● **Task instructions**
Would you return the entries below word for word?

[Collected data entries]
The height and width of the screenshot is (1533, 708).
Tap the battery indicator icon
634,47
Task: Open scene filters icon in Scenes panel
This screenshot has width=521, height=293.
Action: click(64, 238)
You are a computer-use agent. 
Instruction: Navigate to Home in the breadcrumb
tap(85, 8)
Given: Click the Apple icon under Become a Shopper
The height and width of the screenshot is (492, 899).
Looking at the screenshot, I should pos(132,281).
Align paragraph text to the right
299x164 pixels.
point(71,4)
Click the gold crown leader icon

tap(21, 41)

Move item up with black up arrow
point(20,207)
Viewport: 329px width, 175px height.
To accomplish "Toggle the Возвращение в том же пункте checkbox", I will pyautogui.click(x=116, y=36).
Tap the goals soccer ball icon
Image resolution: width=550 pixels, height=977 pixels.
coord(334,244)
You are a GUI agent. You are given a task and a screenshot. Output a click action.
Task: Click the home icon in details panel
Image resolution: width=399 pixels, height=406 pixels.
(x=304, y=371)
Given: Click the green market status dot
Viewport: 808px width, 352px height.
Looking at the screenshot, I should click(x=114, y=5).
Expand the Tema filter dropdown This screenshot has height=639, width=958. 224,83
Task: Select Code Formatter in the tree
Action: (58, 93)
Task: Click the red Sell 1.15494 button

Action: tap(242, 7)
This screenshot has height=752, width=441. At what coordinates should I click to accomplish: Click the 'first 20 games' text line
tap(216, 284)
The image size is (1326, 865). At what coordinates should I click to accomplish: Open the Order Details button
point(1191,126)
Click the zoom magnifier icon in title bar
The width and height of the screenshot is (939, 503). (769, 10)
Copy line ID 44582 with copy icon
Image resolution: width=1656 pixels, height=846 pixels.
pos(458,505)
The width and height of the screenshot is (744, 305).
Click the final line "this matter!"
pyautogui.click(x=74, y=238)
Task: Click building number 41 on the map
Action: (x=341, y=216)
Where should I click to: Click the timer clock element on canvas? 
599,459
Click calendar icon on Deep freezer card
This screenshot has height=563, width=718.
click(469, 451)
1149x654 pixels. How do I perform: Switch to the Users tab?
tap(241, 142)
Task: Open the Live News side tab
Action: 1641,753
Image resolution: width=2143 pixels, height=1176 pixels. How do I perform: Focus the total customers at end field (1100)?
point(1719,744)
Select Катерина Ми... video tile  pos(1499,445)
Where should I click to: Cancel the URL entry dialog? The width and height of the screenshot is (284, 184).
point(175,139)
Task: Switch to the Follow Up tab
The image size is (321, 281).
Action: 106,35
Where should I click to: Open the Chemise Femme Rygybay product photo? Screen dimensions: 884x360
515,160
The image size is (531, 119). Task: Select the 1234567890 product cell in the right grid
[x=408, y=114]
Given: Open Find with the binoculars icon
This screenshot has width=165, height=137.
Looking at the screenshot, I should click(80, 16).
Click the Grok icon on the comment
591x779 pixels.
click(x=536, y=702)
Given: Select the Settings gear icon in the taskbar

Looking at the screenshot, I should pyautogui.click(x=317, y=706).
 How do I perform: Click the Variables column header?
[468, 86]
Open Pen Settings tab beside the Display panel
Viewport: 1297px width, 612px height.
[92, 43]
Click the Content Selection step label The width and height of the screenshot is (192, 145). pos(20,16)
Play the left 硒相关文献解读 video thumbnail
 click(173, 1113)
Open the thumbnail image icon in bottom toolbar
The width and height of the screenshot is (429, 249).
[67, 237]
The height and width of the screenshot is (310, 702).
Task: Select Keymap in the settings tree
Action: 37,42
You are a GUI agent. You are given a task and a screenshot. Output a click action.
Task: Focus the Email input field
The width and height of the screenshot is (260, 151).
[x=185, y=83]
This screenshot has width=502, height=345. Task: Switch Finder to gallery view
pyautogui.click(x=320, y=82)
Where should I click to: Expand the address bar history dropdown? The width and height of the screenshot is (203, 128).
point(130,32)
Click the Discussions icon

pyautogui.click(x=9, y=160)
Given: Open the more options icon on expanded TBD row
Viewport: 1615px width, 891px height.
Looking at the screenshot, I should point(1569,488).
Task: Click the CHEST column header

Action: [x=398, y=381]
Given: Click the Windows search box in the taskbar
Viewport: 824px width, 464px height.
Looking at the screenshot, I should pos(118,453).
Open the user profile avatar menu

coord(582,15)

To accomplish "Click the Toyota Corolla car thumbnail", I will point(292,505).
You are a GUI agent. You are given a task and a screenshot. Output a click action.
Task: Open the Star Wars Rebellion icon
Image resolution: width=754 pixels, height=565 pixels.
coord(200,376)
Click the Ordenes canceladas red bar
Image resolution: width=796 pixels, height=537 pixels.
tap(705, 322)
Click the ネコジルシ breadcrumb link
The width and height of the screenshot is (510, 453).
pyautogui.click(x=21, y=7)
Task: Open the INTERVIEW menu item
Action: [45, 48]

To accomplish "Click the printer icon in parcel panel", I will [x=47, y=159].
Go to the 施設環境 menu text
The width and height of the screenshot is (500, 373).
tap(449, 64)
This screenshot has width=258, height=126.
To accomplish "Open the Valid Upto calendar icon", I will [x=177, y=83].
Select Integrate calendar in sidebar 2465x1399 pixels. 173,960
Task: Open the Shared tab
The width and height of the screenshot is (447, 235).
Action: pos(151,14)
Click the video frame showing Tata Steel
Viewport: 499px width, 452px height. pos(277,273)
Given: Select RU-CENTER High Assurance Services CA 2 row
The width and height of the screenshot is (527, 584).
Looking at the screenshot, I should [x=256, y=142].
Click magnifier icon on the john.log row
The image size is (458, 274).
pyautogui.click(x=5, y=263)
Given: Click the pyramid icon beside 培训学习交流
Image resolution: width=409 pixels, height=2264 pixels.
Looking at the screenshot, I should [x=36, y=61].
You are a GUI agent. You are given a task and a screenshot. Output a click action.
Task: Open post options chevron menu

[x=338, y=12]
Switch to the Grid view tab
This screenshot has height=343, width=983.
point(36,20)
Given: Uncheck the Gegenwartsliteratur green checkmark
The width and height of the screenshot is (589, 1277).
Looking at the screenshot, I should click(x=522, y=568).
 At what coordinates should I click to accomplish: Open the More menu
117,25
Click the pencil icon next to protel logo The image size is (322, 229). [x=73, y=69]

● **Answer box**
The height and width of the screenshot is (1533, 708).
Tap the battery indicator icon
634,47
Task: Open scene filters icon in Scenes panel
This screenshot has width=521, height=293.
Action: click(64, 238)
You are a computer-use agent. 
Instruction: Navigate to Home in the breadcrumb
tap(85, 8)
Given: Click the Apple icon under Become a Shopper
The height and width of the screenshot is (492, 899).
Looking at the screenshot, I should pos(132,281).
Align paragraph text to the right
299x164 pixels.
point(71,4)
Click the gold crown leader icon

tap(21, 41)

Move item up with black up arrow
point(20,207)
Viewport: 329px width, 175px height.
To accomplish "Toggle the Возвращение в том же пункте checkbox", I will pyautogui.click(x=116, y=36).
Tap the goals soccer ball icon
Image resolution: width=550 pixels, height=977 pixels.
coord(334,244)
You are a GUI agent. You are given a task and a screenshot. Output a click action.
Task: Click the home icon in details panel
Image resolution: width=399 pixels, height=406 pixels.
(x=304, y=371)
Given: Click the green market status dot
Viewport: 808px width, 352px height.
Looking at the screenshot, I should click(x=114, y=5).
Expand the Tema filter dropdown This screenshot has height=639, width=958. 224,83
Task: Select Code Formatter in the tree
Action: (58, 93)
Task: Click the red Sell 1.15494 button

Action: tap(242, 7)
This screenshot has height=752, width=441. At what coordinates should I click to accomplish: Click the 'first 20 games' text line
tap(216, 284)
The image size is (1326, 865). At what coordinates should I click to accomplish: Open the Order Details button
point(1191,126)
Click the zoom magnifier icon in title bar
The width and height of the screenshot is (939, 503). (769, 10)
Copy line ID 44582 with copy icon
Image resolution: width=1656 pixels, height=846 pixels.
pos(458,505)
The width and height of the screenshot is (744, 305).
Click the final line "this matter!"
pyautogui.click(x=74, y=238)
Task: Click building number 41 on the map
Action: (x=341, y=216)
Where should I click to: Click the timer clock element on canvas? 
599,459
Click calendar icon on Deep freezer card
This screenshot has height=563, width=718.
click(469, 451)
1149x654 pixels. How do I perform: Switch to the Users tab?
tap(241, 142)
Task: Open the Live News side tab
Action: 1641,753
Image resolution: width=2143 pixels, height=1176 pixels. How do I perform: Focus the total customers at end field (1100)?
point(1719,744)
Select Катерина Ми... video tile  pos(1499,445)
Where should I click to: Cancel the URL entry dialog? The width and height of the screenshot is (284, 184).
point(175,139)
Task: Switch to the Follow Up tab
The image size is (321, 281).
Action: 106,35
Where should I click to: Open the Chemise Femme Rygybay product photo? Screen dimensions: 884x360
515,160
The image size is (531, 119). Task: Select the 1234567890 product cell in the right grid
[x=408, y=114]
Given: Open Find with the binoculars icon
This screenshot has width=165, height=137.
Looking at the screenshot, I should click(80, 16).
Click the Grok icon on the comment
591x779 pixels.
click(x=536, y=702)
Given: Select the Settings gear icon in the taskbar

Looking at the screenshot, I should pyautogui.click(x=317, y=706).
 How do I perform: Click the Variables column header?
[468, 86]
Open Pen Settings tab beside the Display panel
Viewport: 1297px width, 612px height.
[92, 43]
Click the Content Selection step label The width and height of the screenshot is (192, 145). pos(20,16)
Play the left 硒相关文献解读 video thumbnail
 click(173, 1113)
Open the thumbnail image icon in bottom toolbar
The width and height of the screenshot is (429, 249).
[67, 237]
The height and width of the screenshot is (310, 702).
Task: Select Keymap in the settings tree
Action: 37,42
You are a GUI agent. You are given a task and a screenshot. Output a click action.
Task: Focus the Email input field
The width and height of the screenshot is (260, 151).
[x=185, y=83]
This screenshot has width=502, height=345. Task: Switch Finder to gallery view
pyautogui.click(x=320, y=82)
Where should I click to: Expand the address bar history dropdown? The width and height of the screenshot is (203, 128).
point(130,32)
Click the Discussions icon

pyautogui.click(x=9, y=160)
Given: Open the more options icon on expanded TBD row
Viewport: 1615px width, 891px height.
Looking at the screenshot, I should point(1569,488).
Task: Click the CHEST column header

Action: [x=398, y=381]
Given: Click the Windows search box in the taskbar
Viewport: 824px width, 464px height.
Looking at the screenshot, I should pos(118,453).
Open the user profile avatar menu

coord(582,15)

To accomplish "Click the Toyota Corolla car thumbnail", I will point(292,505).
You are a GUI agent. You are given a task and a screenshot. Output a click action.
Task: Open the Star Wars Rebellion icon
Image resolution: width=754 pixels, height=565 pixels.
coord(200,376)
Click the Ordenes canceladas red bar
Image resolution: width=796 pixels, height=537 pixels.
tap(705, 322)
Click the ネコジルシ breadcrumb link
The width and height of the screenshot is (510, 453).
pyautogui.click(x=21, y=7)
Task: Open the INTERVIEW menu item
Action: [45, 48]

To accomplish "Click the printer icon in parcel panel", I will [x=47, y=159].
Go to the 施設環境 menu text
The width and height of the screenshot is (500, 373).
tap(449, 64)
This screenshot has width=258, height=126.
To accomplish "Open the Valid Upto calendar icon", I will [x=177, y=83].
Select Integrate calendar in sidebar 2465x1399 pixels. 173,960
Task: Open the Shared tab
The width and height of the screenshot is (447, 235).
Action: pos(151,14)
Click the video frame showing Tata Steel
Viewport: 499px width, 452px height. pos(277,273)
Given: Select RU-CENTER High Assurance Services CA 2 row
The width and height of the screenshot is (527, 584).
Looking at the screenshot, I should [x=256, y=142].
Click magnifier icon on the john.log row
The image size is (458, 274).
pyautogui.click(x=5, y=263)
Given: Click the pyramid icon beside 培训学习交流
Image resolution: width=409 pixels, height=2264 pixels.
Looking at the screenshot, I should [x=36, y=61].
You are a GUI agent. You are given a task and a screenshot. Output a click action.
Task: Open post options chevron menu

[x=338, y=12]
Switch to the Grid view tab
This screenshot has height=343, width=983.
point(36,20)
Given: Uncheck the Gegenwartsliteratur green checkmark
The width and height of the screenshot is (589, 1277).
Looking at the screenshot, I should click(x=522, y=568).
 At what coordinates should I click to accomplish: Open the More menu
117,25
Click the pencil icon next to protel logo The image size is (322, 229). [x=73, y=69]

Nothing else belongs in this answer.